“I didn’t figure you were the sort of person who would get anal cancer”. A qualitative study of women’s insights into the challenges of a rare cancer.

Background Squamous cell carcinoma of the anus is the most common form of anal cancer, predominantly caused by specific genotypes of human papillomavirus (HPV). HPV is the most common sexually transmitted infection worldwide, yet understanding among the public remains limited. Although anal cancer disproportionately affects women, little is known about their experience. This study explored the effects of anal cancer treatment on women. Methods This qualitative study, guided by hermeneutical inquiry, recruited participants from a large tertiary referral hospital. Eligible individuals were those assigned female at birth who had undergone chemotherapy and radiotherapy with curative intent for anal cancer.
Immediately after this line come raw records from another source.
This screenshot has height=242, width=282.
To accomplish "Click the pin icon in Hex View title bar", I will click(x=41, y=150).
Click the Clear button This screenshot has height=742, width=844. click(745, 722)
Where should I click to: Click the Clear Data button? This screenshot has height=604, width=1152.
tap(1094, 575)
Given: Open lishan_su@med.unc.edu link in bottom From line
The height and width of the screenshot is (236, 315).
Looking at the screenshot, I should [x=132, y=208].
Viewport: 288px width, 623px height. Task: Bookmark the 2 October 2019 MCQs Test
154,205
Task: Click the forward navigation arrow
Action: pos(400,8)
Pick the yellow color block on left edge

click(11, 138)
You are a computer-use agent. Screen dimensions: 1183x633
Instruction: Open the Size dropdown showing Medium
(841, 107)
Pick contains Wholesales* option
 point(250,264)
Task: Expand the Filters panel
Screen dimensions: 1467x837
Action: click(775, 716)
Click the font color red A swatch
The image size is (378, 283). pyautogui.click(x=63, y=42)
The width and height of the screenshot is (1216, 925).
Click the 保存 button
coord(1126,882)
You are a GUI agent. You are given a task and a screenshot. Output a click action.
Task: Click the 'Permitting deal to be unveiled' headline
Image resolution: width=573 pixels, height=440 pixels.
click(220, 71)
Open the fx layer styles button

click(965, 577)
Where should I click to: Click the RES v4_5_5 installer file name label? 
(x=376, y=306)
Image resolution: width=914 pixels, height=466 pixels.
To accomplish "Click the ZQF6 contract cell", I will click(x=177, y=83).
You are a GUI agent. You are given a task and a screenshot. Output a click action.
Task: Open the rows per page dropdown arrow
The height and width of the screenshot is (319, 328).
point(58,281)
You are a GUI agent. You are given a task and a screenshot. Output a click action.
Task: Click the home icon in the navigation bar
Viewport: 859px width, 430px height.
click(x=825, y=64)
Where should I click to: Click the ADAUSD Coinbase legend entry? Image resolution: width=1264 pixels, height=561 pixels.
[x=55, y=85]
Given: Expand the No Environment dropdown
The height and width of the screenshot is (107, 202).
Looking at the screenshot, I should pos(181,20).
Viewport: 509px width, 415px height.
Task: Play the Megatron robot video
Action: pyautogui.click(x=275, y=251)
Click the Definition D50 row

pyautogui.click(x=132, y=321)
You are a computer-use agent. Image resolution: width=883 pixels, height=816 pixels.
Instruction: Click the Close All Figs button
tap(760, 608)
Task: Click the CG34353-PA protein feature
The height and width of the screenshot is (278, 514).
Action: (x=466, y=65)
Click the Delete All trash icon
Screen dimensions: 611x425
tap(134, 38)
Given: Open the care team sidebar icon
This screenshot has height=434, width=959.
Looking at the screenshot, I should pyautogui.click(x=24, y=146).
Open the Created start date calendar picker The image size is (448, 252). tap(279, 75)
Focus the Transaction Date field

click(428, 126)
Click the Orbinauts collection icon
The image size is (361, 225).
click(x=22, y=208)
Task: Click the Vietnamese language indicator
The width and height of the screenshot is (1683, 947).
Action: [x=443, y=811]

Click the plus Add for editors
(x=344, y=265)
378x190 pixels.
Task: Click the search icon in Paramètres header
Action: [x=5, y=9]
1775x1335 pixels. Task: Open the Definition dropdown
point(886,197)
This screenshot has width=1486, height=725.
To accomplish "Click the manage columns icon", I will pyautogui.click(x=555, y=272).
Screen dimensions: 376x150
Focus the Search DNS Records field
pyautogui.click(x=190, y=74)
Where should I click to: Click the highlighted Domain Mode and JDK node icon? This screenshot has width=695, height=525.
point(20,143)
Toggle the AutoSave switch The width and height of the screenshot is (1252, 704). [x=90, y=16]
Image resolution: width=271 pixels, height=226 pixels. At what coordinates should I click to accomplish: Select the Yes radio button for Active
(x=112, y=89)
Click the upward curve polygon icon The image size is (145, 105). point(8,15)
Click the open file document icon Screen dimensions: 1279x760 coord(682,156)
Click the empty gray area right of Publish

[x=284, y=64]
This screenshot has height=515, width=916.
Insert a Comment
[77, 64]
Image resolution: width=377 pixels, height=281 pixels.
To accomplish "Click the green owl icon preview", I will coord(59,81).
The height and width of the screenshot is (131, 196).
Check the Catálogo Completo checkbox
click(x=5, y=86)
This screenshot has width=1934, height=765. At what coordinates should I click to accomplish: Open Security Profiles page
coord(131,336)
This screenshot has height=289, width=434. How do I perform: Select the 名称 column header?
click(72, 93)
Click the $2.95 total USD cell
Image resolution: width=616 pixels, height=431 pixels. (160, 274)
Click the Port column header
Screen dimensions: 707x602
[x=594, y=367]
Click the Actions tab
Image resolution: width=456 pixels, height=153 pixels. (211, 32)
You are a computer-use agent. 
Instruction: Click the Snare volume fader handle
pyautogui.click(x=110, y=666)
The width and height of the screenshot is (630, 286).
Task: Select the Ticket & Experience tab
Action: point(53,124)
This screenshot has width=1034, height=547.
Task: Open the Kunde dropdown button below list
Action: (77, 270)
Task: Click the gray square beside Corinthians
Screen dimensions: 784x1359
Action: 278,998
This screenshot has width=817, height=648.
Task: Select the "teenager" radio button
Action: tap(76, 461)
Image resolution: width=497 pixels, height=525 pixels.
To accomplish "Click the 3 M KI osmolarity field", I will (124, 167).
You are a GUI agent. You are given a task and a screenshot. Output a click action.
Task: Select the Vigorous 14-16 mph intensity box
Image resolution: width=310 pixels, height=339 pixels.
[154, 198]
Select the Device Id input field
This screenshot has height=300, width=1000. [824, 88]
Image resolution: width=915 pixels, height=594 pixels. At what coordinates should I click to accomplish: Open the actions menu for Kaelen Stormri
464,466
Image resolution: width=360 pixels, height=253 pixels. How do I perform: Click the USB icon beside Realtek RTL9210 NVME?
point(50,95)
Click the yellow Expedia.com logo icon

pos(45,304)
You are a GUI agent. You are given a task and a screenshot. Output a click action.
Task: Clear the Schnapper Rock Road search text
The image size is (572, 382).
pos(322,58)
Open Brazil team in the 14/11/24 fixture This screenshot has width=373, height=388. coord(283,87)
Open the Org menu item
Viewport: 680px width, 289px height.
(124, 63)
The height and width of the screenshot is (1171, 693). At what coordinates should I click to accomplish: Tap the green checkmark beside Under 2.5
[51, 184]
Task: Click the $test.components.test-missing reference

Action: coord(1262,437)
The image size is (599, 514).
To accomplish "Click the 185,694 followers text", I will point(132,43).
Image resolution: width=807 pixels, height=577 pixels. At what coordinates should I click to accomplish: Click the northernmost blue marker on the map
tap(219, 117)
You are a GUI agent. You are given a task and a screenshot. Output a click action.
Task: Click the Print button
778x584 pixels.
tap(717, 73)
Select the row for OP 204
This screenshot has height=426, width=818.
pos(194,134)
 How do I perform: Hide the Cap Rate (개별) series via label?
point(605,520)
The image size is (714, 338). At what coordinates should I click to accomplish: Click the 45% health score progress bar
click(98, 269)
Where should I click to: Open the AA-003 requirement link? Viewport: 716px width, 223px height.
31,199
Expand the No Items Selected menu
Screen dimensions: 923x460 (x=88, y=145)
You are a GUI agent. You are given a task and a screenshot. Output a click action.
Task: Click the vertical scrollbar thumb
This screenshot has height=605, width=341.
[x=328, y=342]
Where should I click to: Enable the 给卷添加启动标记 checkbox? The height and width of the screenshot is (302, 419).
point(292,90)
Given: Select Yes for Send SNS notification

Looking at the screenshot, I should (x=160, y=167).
Data were collected using semi-structured interviews to gain a deep understanding of women’s experiences. Reflexive thematic analysis was used to analyse the findings. Findings Fifteen women aged between 45 and 72 participated in interviews to share their experiences. Study findings highlighted the complex experiences of women diagnosed with and treated for anal cancer. Analysis identified three main themes that reflected women’s experience: 1. Delayed recognition of a rare cancer- “It’s not haemorrhoids… you have cancer.” 2. Too ashamed to share- “I literally walked away from my job. I couldn’t bear to tell anyone what cancer I had.” 3. A diagnosis of anal cancer has a ripple effect on all aspects of a woman’s life. Women shared in-depth descriptions of the lasting physical, psychological and social effects that they experienced from symptom onset through to survivorship. A lack of information and the absence of dedicated specialist services were frequently identified as key contributors to women’s experiences. Conclusions This study offers valuable insights into women’s experiences of anal cancer, with stigma and shame commonly identified as barriers to timely diagnosis and comprehensive care. Addressing misconceptions and improving public and professional awareness are essential in reducing disease-associated stigma and facilitating more timely and effective care. The recent introduction of anal cancer screening guidelines for people living with HIV in Australia presents a timely opportunity to enhance care for this underserved patient group.